Writing and modifying source code are core activities in software development and evolution. The outcome of a coding task in terms of quality may depend on several aspects, such as the difficulty of ...the task or the complexity of the system. Besides, it is well known that individual characteristics of developers, like the programming experience, play a lead role in this. Recent work started exploring the influence that cognitive human aspects have on the ability of developers to acquire information from the source code (
e.g.
, finding security blind spots). However, it is still unknown to what extent such aspects influence their ability of completing coding tasks. In this paper, we theorize that two cognitive human aspects, attention and memory, play a role in predicting the outcome of a coding task.

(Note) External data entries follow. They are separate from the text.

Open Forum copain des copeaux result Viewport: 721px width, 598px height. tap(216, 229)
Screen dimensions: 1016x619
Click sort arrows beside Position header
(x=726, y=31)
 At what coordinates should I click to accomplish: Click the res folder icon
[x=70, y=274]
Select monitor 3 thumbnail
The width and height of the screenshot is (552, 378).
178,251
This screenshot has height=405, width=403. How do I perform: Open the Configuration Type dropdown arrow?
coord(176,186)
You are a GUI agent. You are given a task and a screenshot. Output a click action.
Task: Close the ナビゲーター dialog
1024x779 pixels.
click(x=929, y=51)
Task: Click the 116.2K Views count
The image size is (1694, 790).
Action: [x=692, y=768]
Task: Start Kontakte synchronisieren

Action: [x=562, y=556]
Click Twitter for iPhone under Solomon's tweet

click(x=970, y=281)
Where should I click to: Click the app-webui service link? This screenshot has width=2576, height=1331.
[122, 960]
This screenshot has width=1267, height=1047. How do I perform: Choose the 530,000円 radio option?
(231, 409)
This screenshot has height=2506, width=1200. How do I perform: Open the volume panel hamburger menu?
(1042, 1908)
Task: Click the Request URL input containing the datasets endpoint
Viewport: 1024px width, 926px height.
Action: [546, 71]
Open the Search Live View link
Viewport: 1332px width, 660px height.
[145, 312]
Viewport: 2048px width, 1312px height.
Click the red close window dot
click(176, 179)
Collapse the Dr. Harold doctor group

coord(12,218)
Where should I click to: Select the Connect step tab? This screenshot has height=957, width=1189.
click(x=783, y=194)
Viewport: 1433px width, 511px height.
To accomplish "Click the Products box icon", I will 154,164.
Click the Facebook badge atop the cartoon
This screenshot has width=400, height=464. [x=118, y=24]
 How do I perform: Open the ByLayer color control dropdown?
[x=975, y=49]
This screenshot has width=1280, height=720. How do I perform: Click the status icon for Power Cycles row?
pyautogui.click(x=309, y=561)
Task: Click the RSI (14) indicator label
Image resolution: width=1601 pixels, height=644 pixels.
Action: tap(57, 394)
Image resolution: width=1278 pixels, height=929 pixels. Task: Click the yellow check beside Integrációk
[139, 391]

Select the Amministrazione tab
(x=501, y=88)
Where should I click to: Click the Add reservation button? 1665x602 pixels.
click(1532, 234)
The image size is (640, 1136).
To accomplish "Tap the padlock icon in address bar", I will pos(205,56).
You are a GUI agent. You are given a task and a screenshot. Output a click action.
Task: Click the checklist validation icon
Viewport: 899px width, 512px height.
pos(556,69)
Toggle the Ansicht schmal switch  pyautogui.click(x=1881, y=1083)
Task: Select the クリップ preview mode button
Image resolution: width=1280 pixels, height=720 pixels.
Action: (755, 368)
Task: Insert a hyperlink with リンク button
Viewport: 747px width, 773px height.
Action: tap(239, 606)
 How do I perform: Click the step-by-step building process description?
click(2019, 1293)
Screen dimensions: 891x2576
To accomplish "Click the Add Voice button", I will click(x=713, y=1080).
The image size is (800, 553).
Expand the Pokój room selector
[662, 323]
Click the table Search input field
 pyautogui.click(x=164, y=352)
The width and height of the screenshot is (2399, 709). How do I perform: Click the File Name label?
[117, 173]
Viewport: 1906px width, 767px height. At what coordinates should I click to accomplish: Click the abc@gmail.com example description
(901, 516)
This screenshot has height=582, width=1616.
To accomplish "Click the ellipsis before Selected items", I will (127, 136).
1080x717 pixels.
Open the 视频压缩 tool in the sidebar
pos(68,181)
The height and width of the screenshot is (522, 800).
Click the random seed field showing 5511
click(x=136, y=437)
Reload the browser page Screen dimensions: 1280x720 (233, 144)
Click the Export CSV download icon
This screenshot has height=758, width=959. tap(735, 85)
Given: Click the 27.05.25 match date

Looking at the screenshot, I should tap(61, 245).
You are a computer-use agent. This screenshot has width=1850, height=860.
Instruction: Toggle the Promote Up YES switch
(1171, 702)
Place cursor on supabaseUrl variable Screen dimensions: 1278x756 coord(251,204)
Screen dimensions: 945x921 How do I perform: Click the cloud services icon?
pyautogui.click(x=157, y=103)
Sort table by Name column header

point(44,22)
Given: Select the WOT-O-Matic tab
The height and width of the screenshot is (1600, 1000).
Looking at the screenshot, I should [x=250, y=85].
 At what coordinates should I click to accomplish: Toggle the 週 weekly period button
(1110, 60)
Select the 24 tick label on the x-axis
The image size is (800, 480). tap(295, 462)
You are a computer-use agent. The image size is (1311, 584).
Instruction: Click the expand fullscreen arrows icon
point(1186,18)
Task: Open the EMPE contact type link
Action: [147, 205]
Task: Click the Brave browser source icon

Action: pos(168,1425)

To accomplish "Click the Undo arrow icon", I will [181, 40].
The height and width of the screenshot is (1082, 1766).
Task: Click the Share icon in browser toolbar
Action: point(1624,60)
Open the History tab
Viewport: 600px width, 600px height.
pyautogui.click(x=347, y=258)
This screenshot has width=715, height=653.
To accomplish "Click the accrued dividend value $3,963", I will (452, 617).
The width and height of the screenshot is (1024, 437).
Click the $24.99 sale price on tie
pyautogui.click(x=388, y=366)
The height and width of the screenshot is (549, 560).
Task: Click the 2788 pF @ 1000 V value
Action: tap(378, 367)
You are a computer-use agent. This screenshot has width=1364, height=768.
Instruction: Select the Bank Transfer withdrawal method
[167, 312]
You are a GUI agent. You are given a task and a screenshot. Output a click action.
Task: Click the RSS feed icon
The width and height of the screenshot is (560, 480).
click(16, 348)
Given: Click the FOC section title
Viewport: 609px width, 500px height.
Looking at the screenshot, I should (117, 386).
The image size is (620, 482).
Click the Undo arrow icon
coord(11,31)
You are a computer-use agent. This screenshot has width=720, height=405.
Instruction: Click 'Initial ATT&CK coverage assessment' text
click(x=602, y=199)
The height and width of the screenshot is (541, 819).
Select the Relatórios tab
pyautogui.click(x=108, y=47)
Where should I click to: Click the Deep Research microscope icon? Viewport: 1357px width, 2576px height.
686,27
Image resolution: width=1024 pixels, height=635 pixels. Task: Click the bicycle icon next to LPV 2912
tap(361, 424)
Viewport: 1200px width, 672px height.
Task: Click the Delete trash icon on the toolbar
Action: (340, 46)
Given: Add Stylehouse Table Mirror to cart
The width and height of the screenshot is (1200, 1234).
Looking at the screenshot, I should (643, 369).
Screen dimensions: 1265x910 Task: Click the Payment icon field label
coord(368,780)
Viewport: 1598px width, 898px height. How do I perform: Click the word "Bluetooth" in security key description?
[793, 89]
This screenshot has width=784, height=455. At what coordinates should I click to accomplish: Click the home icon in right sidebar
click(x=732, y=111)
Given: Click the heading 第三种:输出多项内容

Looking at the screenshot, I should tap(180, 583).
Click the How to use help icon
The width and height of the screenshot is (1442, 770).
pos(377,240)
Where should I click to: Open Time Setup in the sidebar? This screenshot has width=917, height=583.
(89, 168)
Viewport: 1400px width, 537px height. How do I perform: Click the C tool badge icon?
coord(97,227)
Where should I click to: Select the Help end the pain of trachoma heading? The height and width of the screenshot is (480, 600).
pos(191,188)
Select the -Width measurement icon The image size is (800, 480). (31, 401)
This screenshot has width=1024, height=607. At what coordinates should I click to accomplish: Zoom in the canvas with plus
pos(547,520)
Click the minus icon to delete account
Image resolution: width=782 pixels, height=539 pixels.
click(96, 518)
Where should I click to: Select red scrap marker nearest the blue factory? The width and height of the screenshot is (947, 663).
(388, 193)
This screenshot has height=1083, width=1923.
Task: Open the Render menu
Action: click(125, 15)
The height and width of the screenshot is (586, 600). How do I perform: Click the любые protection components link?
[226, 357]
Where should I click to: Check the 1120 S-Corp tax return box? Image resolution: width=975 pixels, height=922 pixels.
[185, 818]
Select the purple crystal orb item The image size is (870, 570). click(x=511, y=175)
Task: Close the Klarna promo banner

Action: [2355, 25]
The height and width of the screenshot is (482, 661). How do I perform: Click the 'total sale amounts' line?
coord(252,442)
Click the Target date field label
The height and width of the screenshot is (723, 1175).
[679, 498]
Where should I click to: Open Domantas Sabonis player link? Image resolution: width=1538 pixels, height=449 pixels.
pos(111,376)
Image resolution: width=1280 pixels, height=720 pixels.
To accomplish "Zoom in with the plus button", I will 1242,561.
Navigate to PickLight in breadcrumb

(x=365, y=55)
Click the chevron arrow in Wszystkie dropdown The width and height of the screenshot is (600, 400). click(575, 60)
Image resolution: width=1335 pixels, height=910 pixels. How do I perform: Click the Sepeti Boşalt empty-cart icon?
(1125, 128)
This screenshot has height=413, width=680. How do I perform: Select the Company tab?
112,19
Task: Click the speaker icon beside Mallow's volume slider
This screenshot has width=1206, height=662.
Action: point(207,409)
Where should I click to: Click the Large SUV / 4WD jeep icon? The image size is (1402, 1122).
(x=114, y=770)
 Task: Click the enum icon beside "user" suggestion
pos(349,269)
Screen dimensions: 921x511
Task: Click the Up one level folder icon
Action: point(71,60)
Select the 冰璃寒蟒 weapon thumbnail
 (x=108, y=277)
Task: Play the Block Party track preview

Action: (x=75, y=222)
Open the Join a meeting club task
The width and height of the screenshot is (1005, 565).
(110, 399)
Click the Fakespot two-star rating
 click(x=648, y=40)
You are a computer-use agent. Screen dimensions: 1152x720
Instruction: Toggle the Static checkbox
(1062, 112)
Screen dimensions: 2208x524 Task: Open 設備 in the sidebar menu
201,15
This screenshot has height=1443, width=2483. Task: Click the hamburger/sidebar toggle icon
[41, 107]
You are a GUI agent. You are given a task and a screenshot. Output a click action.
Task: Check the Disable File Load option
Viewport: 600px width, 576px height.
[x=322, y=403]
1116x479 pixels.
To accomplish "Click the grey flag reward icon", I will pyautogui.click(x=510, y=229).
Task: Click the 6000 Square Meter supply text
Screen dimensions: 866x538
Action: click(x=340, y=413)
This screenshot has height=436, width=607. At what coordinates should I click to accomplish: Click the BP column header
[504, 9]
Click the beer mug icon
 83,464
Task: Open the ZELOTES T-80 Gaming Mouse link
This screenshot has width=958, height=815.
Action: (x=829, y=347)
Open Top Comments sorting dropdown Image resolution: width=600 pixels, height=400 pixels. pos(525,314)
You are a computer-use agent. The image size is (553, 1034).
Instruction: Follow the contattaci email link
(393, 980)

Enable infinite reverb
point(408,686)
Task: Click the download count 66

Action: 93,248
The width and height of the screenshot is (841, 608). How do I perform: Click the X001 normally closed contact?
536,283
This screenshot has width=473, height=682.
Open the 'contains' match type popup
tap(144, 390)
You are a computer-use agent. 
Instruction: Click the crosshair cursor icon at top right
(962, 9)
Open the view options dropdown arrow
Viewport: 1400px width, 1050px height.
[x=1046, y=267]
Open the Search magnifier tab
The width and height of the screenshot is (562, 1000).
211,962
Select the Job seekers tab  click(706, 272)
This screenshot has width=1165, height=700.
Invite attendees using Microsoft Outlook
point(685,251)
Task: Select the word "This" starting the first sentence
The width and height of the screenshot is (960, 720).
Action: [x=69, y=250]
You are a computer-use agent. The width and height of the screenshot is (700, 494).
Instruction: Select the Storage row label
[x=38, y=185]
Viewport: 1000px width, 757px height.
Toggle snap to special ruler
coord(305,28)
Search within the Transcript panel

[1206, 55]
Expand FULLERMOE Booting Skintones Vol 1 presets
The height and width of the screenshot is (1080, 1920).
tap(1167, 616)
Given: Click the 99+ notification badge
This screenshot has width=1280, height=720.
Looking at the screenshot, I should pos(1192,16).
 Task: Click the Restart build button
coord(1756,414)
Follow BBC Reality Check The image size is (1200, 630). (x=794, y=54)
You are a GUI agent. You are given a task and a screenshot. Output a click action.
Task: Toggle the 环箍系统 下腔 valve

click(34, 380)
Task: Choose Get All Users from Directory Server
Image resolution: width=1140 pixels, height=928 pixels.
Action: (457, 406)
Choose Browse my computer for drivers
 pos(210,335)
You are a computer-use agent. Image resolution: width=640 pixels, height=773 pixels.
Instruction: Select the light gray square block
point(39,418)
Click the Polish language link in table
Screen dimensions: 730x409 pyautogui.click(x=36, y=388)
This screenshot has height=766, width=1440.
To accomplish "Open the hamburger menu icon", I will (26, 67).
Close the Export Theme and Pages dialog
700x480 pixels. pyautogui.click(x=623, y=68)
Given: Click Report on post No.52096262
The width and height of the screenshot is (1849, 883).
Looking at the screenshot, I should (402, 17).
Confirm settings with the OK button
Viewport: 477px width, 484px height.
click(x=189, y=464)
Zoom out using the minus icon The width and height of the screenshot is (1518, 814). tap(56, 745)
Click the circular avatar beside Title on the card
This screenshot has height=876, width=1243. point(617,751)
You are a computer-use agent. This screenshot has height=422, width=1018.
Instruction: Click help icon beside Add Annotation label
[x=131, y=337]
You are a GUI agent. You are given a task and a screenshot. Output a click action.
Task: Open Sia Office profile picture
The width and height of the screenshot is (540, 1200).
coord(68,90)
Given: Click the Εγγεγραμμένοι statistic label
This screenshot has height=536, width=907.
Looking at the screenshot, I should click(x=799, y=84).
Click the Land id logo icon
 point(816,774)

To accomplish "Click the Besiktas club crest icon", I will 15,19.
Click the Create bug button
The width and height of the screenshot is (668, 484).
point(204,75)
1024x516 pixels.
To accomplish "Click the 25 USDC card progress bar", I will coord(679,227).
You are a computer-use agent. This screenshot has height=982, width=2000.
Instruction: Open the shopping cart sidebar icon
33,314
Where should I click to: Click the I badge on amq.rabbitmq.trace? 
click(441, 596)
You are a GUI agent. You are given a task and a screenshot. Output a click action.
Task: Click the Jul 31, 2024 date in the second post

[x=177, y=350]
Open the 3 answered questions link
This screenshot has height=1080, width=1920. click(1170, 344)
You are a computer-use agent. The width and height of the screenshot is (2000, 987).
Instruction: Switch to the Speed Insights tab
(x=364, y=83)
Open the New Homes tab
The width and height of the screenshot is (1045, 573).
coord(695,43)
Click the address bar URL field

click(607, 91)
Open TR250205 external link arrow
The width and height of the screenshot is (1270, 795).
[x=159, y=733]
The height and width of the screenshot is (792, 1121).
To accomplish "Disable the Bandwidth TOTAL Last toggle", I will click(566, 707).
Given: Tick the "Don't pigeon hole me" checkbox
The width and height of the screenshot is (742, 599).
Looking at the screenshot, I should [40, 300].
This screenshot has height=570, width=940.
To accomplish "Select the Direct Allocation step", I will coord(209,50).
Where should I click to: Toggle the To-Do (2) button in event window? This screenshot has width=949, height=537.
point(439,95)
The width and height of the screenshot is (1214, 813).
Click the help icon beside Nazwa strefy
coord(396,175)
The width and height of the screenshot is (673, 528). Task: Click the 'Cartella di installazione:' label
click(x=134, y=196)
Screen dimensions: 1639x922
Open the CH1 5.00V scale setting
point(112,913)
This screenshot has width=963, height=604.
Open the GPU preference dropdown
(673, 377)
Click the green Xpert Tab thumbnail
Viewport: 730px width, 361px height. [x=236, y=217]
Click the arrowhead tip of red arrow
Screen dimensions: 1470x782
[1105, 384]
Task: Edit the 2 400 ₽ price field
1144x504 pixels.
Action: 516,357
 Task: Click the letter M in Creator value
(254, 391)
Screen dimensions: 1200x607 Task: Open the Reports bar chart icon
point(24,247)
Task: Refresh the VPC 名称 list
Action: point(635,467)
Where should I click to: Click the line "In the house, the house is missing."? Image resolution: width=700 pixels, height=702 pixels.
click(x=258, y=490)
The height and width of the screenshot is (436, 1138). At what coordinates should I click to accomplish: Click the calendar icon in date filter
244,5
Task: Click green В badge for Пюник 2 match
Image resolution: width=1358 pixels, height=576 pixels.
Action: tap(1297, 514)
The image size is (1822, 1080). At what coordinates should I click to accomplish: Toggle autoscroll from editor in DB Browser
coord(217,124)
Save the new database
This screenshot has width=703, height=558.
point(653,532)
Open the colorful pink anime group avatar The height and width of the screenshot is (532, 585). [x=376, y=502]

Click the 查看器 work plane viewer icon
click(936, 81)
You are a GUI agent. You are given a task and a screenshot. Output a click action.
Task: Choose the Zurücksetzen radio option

We conducted a controlled experiment involving 32 participants (18 bachelor students, 9 master students, 2 Ph.D. students. and 3 practitioners), in which we asked them to complete two bug-fixing and two feature implementation tasks. We measured, for each of them, three attention-related factors (
i.e.,
alerting, orienting, and executive control) and two memory-related ones (
i.e.,
working memory and immediate recall) through well-established psychometric tests. Finally, we investigated to what extent these factors can explain the correctness, the readability and the time taken to complete a task in function of such factors. Our results show that all the attention- and memory-related factors achieved very low correlation with correctness and time. Indeed, the number of years of programming experience is far more important than all the other variables we considered for explaining the correctness and the time required to complete a task. Moreover, we found a significant relationship between orienting (an attention-related factor) and code readability.